In 1858 by James Muir, tenant of Isbister mill and farm, found several cists close to his house. The largest was 2'3" wide, with the SW side 5'8" long and that on the NE 4'8" long. To help prevent the ingress of water the depth was greater on the longer side (2'10" as against 2'7" max) with a half-an-inch of gravel on the level bottom. A flexed skeleton lay on its RH side at the NW end and another at the opposite end. Petrie noticed what looked to be outline traces of a large barrow in the surrounding ground. Another cist, with a similarly slanted lid and found about 5' to the SW held the skeleton of a woman face down. It was only 1'10" wide by 3' long and deep. The skull was at the ESE, a few bones near the middle and a heap of burnt ones a foot from the other end. Later a third cist a mere foot square was found 5/6' from the SE end of the second cist and had a pile of burnt bone fragments in the centre.
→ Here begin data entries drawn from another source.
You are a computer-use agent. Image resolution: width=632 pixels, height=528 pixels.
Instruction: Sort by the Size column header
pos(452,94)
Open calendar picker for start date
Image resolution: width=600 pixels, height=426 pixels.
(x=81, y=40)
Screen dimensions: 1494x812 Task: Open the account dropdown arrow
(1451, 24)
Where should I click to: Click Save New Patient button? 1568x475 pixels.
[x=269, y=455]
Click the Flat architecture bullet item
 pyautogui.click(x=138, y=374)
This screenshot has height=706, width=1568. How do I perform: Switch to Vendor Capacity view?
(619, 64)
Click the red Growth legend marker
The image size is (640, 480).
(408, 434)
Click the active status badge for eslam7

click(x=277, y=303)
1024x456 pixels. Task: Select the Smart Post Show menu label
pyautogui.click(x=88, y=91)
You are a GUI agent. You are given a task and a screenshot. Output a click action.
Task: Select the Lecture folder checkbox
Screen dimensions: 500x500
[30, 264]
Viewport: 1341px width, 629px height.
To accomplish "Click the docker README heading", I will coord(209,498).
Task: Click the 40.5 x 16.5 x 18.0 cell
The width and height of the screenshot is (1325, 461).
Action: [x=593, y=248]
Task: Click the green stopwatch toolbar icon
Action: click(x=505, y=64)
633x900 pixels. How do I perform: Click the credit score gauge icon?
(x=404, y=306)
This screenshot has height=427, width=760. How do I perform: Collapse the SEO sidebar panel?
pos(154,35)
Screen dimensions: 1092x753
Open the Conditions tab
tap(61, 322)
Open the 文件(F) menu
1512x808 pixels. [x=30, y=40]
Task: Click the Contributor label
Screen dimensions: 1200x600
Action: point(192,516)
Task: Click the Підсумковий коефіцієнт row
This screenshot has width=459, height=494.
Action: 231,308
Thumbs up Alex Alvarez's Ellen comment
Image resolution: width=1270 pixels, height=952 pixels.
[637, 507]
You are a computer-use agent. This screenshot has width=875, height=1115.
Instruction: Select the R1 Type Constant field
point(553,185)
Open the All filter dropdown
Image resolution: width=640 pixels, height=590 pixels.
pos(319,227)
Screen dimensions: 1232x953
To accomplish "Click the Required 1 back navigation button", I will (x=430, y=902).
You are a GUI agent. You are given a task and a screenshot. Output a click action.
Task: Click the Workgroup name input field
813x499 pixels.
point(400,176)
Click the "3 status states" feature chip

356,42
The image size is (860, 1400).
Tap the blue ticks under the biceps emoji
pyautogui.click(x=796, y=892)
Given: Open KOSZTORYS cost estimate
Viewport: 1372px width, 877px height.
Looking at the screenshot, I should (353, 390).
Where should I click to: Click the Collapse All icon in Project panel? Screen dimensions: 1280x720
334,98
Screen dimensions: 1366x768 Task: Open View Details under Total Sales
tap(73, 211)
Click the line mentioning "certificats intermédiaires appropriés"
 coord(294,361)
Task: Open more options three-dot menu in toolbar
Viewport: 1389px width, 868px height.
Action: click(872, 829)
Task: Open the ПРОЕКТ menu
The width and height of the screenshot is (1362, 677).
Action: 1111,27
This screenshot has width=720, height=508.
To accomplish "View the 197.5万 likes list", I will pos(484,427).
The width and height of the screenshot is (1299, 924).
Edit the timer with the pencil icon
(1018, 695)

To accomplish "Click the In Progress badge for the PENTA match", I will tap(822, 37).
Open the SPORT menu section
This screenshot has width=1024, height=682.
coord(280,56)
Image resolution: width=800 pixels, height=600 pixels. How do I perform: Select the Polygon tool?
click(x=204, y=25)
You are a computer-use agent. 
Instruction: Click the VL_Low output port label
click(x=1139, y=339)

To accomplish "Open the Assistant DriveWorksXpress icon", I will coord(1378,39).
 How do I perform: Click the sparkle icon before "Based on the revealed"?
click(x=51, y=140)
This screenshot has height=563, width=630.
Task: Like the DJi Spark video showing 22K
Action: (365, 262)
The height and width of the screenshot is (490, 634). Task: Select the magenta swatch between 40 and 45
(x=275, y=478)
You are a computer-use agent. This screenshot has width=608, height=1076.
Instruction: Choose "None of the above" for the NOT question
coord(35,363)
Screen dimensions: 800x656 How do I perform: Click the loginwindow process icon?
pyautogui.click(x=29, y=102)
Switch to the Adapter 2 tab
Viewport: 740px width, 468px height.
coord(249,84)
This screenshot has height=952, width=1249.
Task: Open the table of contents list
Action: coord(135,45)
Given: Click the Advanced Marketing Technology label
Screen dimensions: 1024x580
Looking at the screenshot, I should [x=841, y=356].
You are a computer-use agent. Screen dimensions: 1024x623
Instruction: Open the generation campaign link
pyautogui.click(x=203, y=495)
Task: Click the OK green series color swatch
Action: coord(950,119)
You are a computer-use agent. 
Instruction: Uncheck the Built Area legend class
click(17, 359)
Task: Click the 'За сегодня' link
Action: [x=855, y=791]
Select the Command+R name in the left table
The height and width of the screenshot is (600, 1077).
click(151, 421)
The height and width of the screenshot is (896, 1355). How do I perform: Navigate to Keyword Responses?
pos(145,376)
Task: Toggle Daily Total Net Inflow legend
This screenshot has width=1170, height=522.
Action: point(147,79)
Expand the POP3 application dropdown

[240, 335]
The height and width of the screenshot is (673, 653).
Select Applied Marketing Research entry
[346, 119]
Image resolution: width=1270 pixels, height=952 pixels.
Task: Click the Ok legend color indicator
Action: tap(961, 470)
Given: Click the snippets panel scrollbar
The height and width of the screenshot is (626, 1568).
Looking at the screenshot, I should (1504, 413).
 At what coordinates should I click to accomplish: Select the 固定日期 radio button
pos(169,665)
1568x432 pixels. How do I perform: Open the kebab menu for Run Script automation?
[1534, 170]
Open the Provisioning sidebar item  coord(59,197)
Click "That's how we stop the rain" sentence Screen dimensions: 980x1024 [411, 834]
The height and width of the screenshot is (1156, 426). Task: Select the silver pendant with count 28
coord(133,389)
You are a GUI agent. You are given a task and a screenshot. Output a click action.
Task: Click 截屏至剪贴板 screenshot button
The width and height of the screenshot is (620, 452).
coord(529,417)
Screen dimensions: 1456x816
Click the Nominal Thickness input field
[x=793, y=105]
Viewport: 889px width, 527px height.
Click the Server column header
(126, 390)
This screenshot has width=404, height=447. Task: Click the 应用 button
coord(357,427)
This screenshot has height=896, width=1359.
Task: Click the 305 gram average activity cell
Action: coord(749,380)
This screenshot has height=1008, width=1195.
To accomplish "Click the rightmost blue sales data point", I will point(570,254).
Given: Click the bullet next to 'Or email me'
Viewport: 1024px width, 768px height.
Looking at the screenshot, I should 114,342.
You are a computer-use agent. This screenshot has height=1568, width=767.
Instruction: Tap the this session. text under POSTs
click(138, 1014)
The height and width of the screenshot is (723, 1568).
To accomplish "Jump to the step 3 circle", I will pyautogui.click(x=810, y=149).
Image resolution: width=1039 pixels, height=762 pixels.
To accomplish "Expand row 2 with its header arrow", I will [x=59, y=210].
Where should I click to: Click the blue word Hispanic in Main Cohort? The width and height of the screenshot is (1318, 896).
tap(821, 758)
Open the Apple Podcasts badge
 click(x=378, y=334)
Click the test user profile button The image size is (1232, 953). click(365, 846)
NMRS record number HY31NE 14 only gives a grid reference of HY3918.
The Oyce of Isbister mounds (NMRS record number HY31NE 8) are only about a quarter of a mile from the mill. In 1946 apart from a grave mound these ranged from about 15' to some 21'D, with a maximum height of 3' (though there was a 6' high one [E] at HY39011810 it is most likely natural). The OS in 1966 give three as probable barrows (A at HY39021802, B at HY39001802, C at HY38981801) and three probable burnt mounds (D at HY39001808, F at HY39001811, G at HY39001813) plus the natural one (E at HY39011810). On the other hand in 1979 Hedges gives 4 small burnt mounds (on the E bank of a burn emptying into a "lagoon") 60m from twa earthen mounds lying atop slightly raised land. But I suspect his numbers come from his desire to keep the two kinds physically seperate. The largest mound, A, was 5' high. is composed of earth with small stones, and contains a cist at least 3'6" long (whose east end is missing). This was 45' across in 1946, but in 1966 the OS found its measurements to be roughly 14m E/W by 12m N/S.